Gold eased on Monday, extending last week’s slide, as indications that the Federal Reserve may raise interest rates this year. This is notwithstanding recent market trouble offset a retreat in the dollar. But bullion is still on track to end August higher after scaling a seven-week peak during the month as worries over a slowing Chinese economy sparked safe-haven bids.
Fed Vice Chairman Stanley Fischer said that U.S. inflation is likely to rebound as pressure from the dollar declines, allowing for a gradual rise in rates. He think gold will likely come under further pressure as the Fed decision nears. The investors will rally around the notion that the central bank will indeed move and lift interest rates, said INTL FCS analyst Edward Meir.
China will be another major focus, but perhaps not as much, as the Fed rate hike decision is data-dependent and there is no other data more important than this. Global financial markets looked set for another rough week with stocks, commodities and the dollar losing ground ahead of U.S. data and surveys that are likely to point to further weakness in China. Gold is still on track to end August higher after worries over a slowing Chinese economy sparked a wave of short-covering earlier this month following the metal’s slide to 5-1/2-year lows in July.
Spot gold was flat at $1,133.98 an ounce by 0219 GMT, after dropping more than 2 percent last week in its steepest decline in five weeks. For the month, the metal was up 3.5 percent. The metal fell 2.3 percent last week as a sell-off in Chinese equities rattled wider markets.

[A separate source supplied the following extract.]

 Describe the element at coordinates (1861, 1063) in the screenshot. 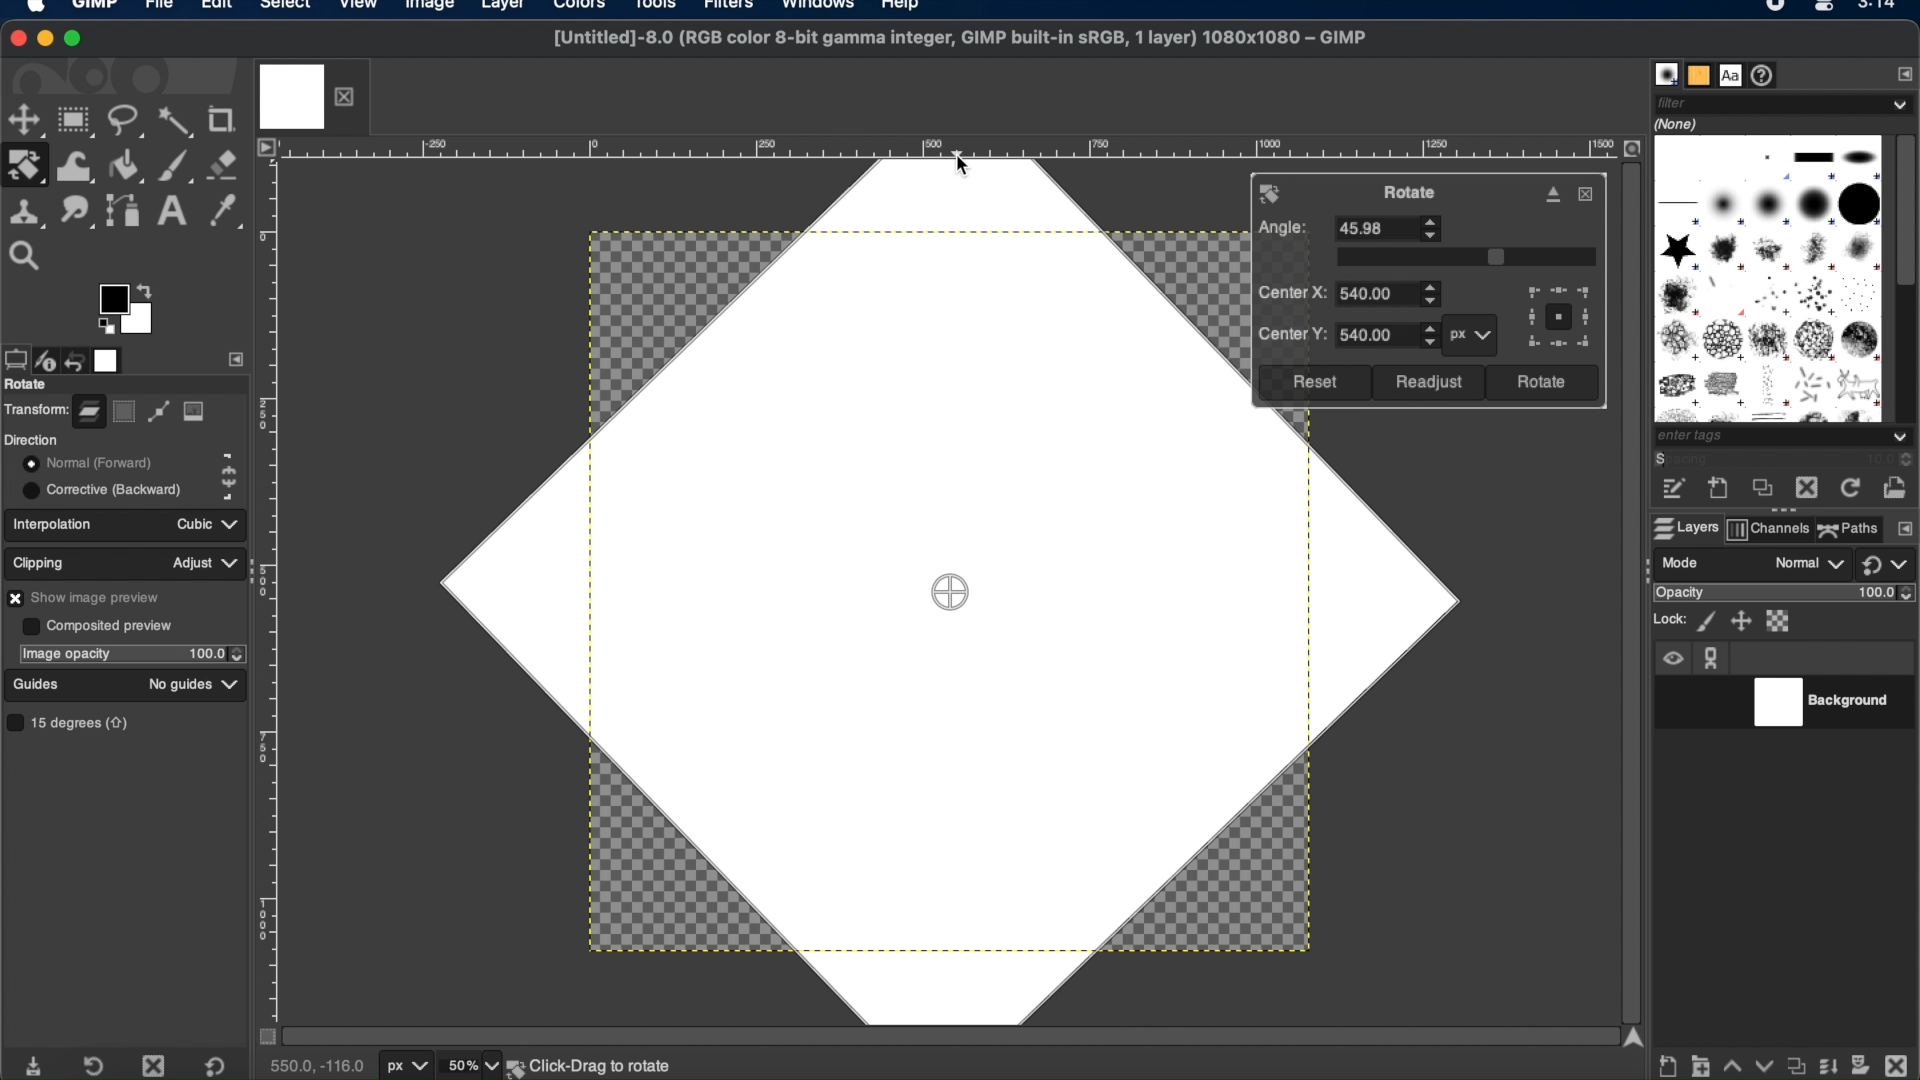

I see `add mask options` at that location. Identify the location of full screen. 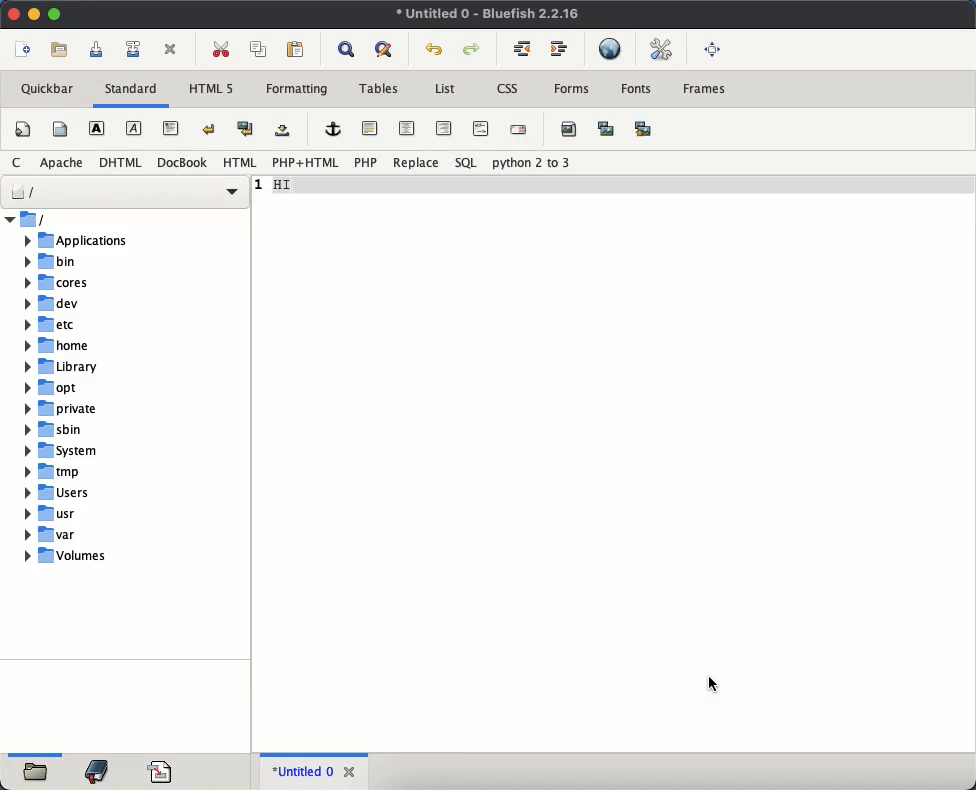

Some top policymakers, including Fed Vice Chairman Stanley Fischer, said recent volatility in global markets could quickly ease and possibly pave the way for the U.S. rate hike. The investors, governments and central banks around the world are bracing and analysts, like Meir, are sticking with their view that the U.S. central bank could still hike rates despite the recent collapse in global equities courtesy of increasing worries over China, the world’s No. 2 economy. Meir has tipped a 25-basis point increase in U.S. interest rates, suggesting more downside risk for non-interest yielding gold in the short term.
Hedge funds and money managers hiked a bullish bet in COMEX gold and raised their net long position in silver futures and options in the week ended Aug. 25, U.S. Commodity Futures Trading Commission data showed. Spot silver eased 0.3 percent to $14.54 an ounce, while platinum fell 1 percent to $1,005 and palladium dropped by the same extent to $577.65.